→ **EXERCISE**
From the entries, copy every line that carries the string "size".

→ **INPUT DATA**

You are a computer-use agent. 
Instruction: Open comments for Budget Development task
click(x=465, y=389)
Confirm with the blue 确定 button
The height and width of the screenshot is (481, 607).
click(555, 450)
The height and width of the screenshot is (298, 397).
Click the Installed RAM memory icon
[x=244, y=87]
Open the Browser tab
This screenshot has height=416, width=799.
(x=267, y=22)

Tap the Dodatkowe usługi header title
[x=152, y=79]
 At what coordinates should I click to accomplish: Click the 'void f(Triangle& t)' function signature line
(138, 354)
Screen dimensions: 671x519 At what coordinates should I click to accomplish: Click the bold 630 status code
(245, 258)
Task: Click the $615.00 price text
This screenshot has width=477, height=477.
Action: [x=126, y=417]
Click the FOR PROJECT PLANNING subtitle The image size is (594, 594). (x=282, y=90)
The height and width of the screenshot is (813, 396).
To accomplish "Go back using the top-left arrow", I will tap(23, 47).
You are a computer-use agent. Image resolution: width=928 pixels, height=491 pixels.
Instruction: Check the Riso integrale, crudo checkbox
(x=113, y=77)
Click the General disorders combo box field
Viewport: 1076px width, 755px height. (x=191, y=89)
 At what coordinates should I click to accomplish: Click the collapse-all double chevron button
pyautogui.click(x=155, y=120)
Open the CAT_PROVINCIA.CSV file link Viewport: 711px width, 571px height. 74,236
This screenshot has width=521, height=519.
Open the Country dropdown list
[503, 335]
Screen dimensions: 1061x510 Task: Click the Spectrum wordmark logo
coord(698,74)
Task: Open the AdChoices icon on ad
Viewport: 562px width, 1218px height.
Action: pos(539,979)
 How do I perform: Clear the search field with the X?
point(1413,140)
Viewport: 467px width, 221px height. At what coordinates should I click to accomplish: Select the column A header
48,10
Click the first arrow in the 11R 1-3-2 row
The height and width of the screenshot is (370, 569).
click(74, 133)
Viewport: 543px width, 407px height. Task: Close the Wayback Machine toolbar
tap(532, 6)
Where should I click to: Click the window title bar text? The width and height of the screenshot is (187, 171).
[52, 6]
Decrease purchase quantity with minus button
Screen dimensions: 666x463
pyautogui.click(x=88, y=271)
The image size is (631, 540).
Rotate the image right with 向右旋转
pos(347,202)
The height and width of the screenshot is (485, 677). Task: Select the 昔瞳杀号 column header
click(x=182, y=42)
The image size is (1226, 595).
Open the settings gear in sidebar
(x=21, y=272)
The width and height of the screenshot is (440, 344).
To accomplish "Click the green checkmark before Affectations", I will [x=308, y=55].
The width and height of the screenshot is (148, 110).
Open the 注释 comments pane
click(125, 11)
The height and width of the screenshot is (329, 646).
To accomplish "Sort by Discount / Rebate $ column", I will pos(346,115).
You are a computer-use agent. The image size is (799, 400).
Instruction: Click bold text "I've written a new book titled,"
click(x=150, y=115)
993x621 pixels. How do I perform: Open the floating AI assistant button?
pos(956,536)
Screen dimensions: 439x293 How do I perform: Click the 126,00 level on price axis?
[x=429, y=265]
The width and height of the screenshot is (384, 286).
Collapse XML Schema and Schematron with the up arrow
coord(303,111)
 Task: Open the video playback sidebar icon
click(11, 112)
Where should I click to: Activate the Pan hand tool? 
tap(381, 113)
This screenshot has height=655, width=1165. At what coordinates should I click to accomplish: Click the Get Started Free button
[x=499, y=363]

→ **ANSWER BELOW**
Click the FOR PROJECT PLANNING subtitle The image size is (594, 594). (x=282, y=90)
The image size is (631, 540).
The image size is (1226, 595).
You are a computer-use agent. The image size is (799, 400).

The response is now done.